To do:
Every line of the entries that holds the word "beside" is to be copied.

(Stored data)
____

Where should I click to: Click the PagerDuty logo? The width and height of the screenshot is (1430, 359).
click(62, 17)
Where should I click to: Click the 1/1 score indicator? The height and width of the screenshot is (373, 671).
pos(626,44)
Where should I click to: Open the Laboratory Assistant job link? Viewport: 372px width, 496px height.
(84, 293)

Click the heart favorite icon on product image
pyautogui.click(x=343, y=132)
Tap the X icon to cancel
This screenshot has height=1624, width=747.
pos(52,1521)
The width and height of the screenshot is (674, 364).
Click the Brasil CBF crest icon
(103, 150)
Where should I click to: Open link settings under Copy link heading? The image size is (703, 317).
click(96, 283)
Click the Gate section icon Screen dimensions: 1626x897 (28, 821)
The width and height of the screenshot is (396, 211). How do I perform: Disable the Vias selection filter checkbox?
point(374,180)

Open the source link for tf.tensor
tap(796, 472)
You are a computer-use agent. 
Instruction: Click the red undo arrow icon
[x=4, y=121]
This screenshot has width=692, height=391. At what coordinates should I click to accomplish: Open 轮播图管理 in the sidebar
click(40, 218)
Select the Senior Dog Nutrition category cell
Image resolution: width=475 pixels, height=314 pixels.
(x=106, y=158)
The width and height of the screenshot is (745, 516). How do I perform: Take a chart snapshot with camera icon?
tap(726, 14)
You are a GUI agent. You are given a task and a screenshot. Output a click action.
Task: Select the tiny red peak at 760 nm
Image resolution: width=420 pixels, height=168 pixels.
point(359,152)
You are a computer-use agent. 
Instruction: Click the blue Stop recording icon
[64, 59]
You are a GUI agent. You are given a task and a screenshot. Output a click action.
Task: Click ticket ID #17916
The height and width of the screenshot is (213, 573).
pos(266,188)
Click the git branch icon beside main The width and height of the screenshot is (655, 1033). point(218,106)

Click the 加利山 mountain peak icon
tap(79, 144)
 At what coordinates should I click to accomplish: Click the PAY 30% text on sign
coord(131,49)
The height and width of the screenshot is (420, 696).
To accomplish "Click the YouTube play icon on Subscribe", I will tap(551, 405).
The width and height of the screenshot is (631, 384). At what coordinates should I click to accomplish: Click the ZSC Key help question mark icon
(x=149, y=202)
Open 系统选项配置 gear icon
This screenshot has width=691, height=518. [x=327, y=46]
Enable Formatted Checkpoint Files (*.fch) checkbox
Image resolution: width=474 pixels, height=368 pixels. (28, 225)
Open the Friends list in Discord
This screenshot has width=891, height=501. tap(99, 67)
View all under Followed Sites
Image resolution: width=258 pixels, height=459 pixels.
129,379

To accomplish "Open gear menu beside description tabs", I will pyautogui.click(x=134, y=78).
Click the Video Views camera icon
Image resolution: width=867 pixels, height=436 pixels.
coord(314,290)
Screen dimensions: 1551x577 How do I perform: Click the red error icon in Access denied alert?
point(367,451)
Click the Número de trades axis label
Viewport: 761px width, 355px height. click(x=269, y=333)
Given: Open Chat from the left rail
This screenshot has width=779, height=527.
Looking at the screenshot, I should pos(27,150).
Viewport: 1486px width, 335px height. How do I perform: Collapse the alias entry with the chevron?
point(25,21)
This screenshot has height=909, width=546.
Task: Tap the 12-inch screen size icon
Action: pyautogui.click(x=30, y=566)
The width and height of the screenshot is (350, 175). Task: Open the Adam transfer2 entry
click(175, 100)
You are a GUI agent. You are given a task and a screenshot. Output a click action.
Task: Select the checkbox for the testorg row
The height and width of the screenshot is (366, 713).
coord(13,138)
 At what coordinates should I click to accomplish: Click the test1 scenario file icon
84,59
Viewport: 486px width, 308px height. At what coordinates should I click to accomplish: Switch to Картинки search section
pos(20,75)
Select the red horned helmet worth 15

____

Answer to this problem:
Click the git branch icon beside main The width and height of the screenshot is (655, 1033). point(218,106)
To accomplish "Open gear menu beside description tabs", I will pyautogui.click(x=134, y=78).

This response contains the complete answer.